■ **AIM OF THE EXERCISE**
Could you retype all of the entries below word for word?

■ **DATA RECORDS**
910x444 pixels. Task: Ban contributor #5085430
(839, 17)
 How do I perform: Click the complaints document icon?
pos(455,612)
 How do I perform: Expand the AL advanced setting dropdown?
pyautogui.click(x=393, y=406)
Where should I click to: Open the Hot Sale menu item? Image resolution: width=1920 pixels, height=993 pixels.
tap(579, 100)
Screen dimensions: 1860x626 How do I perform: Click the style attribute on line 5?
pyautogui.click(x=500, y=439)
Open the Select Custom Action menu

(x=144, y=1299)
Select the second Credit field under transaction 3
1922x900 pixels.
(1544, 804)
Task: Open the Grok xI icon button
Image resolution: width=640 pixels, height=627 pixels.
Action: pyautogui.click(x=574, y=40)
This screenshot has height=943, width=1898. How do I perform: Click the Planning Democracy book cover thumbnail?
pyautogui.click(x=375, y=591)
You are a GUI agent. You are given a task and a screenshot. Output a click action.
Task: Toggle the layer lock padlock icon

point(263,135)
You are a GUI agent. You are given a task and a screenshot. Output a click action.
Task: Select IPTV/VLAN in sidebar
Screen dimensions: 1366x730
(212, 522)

■ **ANSWER TO THE EXERCISE**
910x444 pixels. Task: Ban contributor #5085430
(839, 17)
 How do I perform: Click the complaints document icon?
pos(455,612)
 How do I perform: Expand the AL advanced setting dropdown?
pyautogui.click(x=393, y=406)
Where should I click to: Open the Hot Sale menu item? Image resolution: width=1920 pixels, height=993 pixels.
tap(579, 100)
Screen dimensions: 1860x626 How do I perform: Click the style attribute on line 5?
pyautogui.click(x=500, y=439)
Open the Select Custom Action menu

(x=144, y=1299)
Select the second Credit field under transaction 3
1922x900 pixels.
(1544, 804)
Task: Open the Grok xI icon button
Image resolution: width=640 pixels, height=627 pixels.
Action: pyautogui.click(x=574, y=40)
This screenshot has height=943, width=1898. How do I perform: Click the Planning Democracy book cover thumbnail?
pyautogui.click(x=375, y=591)
You are a GUI agent. You are given a task and a screenshot. Output a click action.
Task: Toggle the layer lock padlock icon

point(263,135)
You are a GUI agent. You are given a task and a screenshot. Output a click action.
Task: Select IPTV/VLAN in sidebar
Screen dimensions: 1366x730
(212, 522)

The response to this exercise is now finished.